Industrial agriculture and financial sectors are hand-in-hand worsening climate change and then profiting from it, with an unprecedented number of land grabs over the last eight years, according to a report released Tuesday.
The campaign group GRAIN explained that land grabs are heightening food insecurity, entrenching corporate agriculture schemes, and increasing and intensifying land conflicts.
The wave of global land grabs borne out of the 2008 food and financial crises has now reached tsunami proportions, as GRAIN’s research shows that the number of land grab initiatives has ballooned from 100 in 2008 to 491 in 2016, spanning 78 countries across the globe with large concentrations in Africa, and to a lesser extent in Latin America, East Asia and the Pacific.
And climate change is compounding the situation.
“We now have even more evidence that climate change is caused not just by burning coal and oil for transport and energy, but by the industrial food system itself and the corporate quest for profits that drives its expansion,” the report states. “Indeed, climate change and land grabs are inextricably linked.”

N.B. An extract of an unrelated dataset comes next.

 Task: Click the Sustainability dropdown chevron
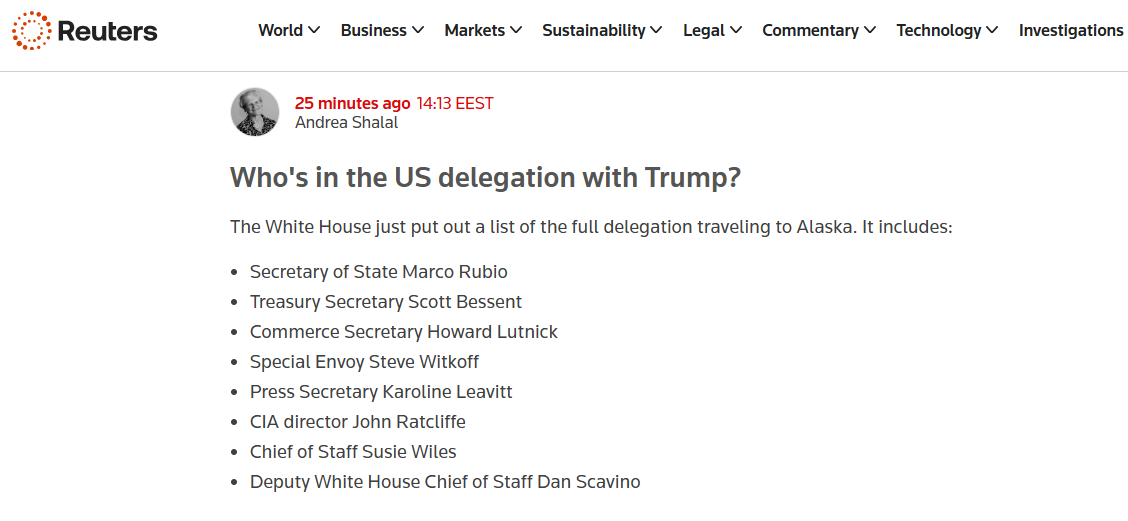tap(656, 31)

The people suffering the brunt of this are small-scale farmers, pastoralists, and Indigenous communities, who are displaced by multinational corporations and financial investors scrambling for arable lands and water resources.
According to Kartini Samon, a GRAIN researcher from Indonesia, land grabs are also a form of neocolonialism.
“If we reflect on the old style of colonialism ... (it) is really about extracting natural resources and cheap labor; expanding plantations in colonial lands like the case in Indonesia,” Samon told teleSUR. “The pattern is the same now, but using different strategies either through trade and investment agreements or implementing laws that legalize the process to happen.”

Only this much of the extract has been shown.